Чтобы понять, в чём действительно заключалась суть этих празднеств, необходимо прежде всего избавиться от ошибочной уверенности в том, будто таким образом люди пытались привлечь к себе богатство и изобилие пищи. Совершенно очевидно, что об этом здесь речь никоим образом не идёт, поскольку изгоняется вовсе не голод и не бедность, а наоборот, «бычий голод», постоянное и ненасытное звериное поедание (символом которого и выступает здесь бык с его медленным, беспрерывным пережёвыванием). Изгнать «булимичного» раба значит исключить определённый способ поедания пищи (пожирания или поглощения, как у зверей, пытающихся утолить заведомо неутолимый голод) и тем самым освободить пространство для иного вида питания – человеческого и праздничного, возможного только после того, как «бычий голод» будет изгнан, а булимия прекращена и канонизирована. То есть принятие пищи должно стать не melacha – действием, направленным на достижение конкретной цели, а покоем и menucha, шаббатом питания.

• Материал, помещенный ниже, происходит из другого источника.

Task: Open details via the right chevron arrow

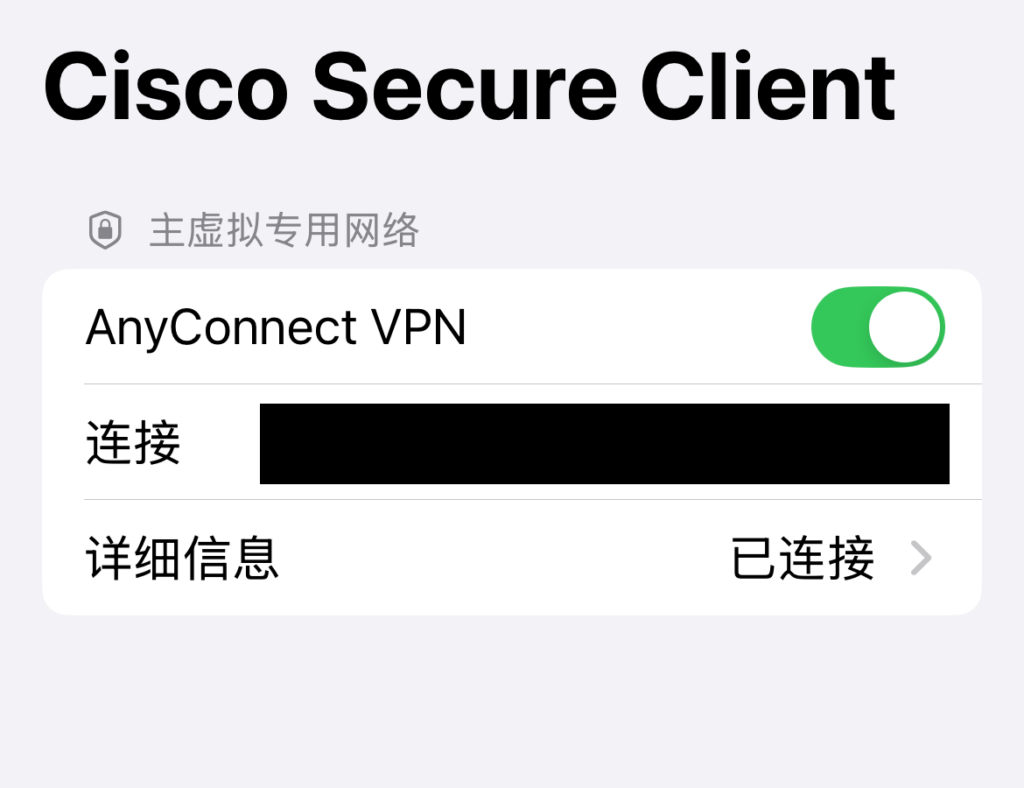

5. В современных языках греческое словосочетание «бычий голод» используется в медицинской терминологии для обозначения расстройства пищевого поведения, которое начиная с конца семидесятых годов XX века распространилось в состоятельных слоях общества. Симптоматика этого расстройства (часто проявляющаяся в сочетании с его диаметральной противоположностью, нервной анорексией) характеризуется регулярными эпизодами пищевой оргии, ощущением потери контроля над процессом поедания, превратившимся в обжорство, и вызыванием рвоты сразу после приступа булимии. Известно, что у расстройств пищевого поведения, которые начинают возникать во второй половине XIX века и лишь в наше время приобретают массовый эпидемический характер, имеются предшественники в виде ритуального воздержания (речь идёт о средневековых «анорексичных святых»[142]) и в виде противоположных крайностей: пиршеств, устраиваемых в связи с праздниками (тот же термин eating binges[143], который в руководстве DSM[144], используемом американскими психиатрами, служит для определения приступов булимии, относился изначально к перееданию во время праздников; а такие праздники, как исламский Рамадан, кажется, вообще состоят из сплошного ритуального чередования анорексии и булимии, воздержания и пиршества).
Исходя из этого, можно предположить, что булимия неким образом связана с одноимённым праздником, описание которого мы находим у Плутарха. Ударами прутьев из веток авраамова дерева изгоняют из дома раба, воплощающего в своём теле бычий голод, который необходимо выдворить из города, дабы освободить место для праздничной трапезы. Точно так же и человек, страдающий булимией, ощущает всей своей плотью бычий голод, который уже невозможно выгнать из города. Часто страдающий ожирением, неуверенный в себе, неспособный держать себя в руках и потому, в отличие от анорексика, вызывающий всеобщее осуждение булимик оказывается напрасным козлом отпущения при невозможности подлинного праздничного поведения в наше время, бесполезным пережитком очищающей церемонии, смысл коей современные общества утратили.